Question

Determine the magnitude of the resultant force and its direction using both the parallelogram and Cartesian vector notation methods. The direction of the resultant force is measured counter-clockwise from the positive x-axis. Draw the resultant force in the Cartesian coordinate system.F1= 600 N, F2= 900 N, β1 = 50 degree, and β2 = 40 degree.

Answer 1

Answer:

   F = 1494.52 N,   θ = 44º

Explanation:

For the sum of vectors by the parallelogram method, see attached, the vectors are drawn, the parallelogram is completed and a vector is drawn from the origin of the two vectors to the end point of the rectangle, this is the resulting vector.

The attachment shows this roughly.

For the Cartesian coordinate method, each vector is decomposed into its components, they are added algebraically and then the resulting vector is composed in the form of a module and angles

we use trigonometry to decompose the vectors.

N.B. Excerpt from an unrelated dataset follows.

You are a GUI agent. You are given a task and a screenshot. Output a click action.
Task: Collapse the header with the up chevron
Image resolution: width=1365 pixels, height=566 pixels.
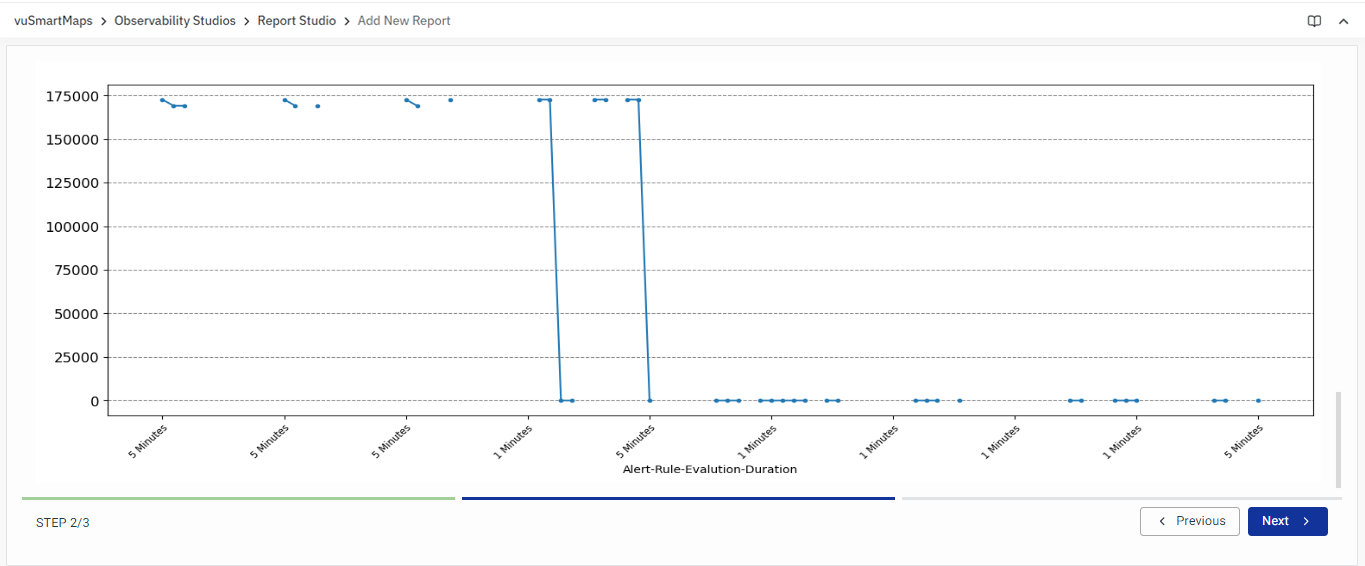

The coordinate system can be seen in the attachment

           sin θ = y / R

           cos θ = x / R

            y = R sin θ

            x = R cos θ

Vector 1

module F₁ and angle β₁ = 50

            sin 50 = $\frac{F_{1y} }{F_1}$

            cos 50 = $\frac{F_{1x} }{F_1}$

            $F_{1y}$ = F₁ sin 50

            F₁ₓ = F₁ cos 50

            F_{1y} = 600 sin 50 = 459.63 N

            F₁ₓ = 600 cos 50 = 385.67 N

Vector 2

modulus F₂ = 900N, angle β₂ = 40

            F_{2y} = 900 sin 40 = 578.51 N

            F₂ₓ = 900 cos 40 = 689.44 N

we find the resultant of each component

           F_{y} =F_{1y} + F_{2y}

           F_{y}  = 459.63 + 578.51

           F_{y}  = 1038.14 N

 

            Fₓ = F₁ₓ + F₂ₓ

            Fₓ = 385.67 + 689.44

             Fₓ = 1075.11 N

We use the Pythagorean theorem to find the modulus of the resultant

            F = Fₓ² + $F_{y}^2$

            F = √(1075.11² + 1038.14²)

            F = 1494.52 N

we use trigonometry for the angle

            tan θ = F_y / Fₓ

            θ = tan⁻¹ (F_y / Fₓ)

            θ = tan⁻¹ (1038.14 / 1075.11)

            θ = 44º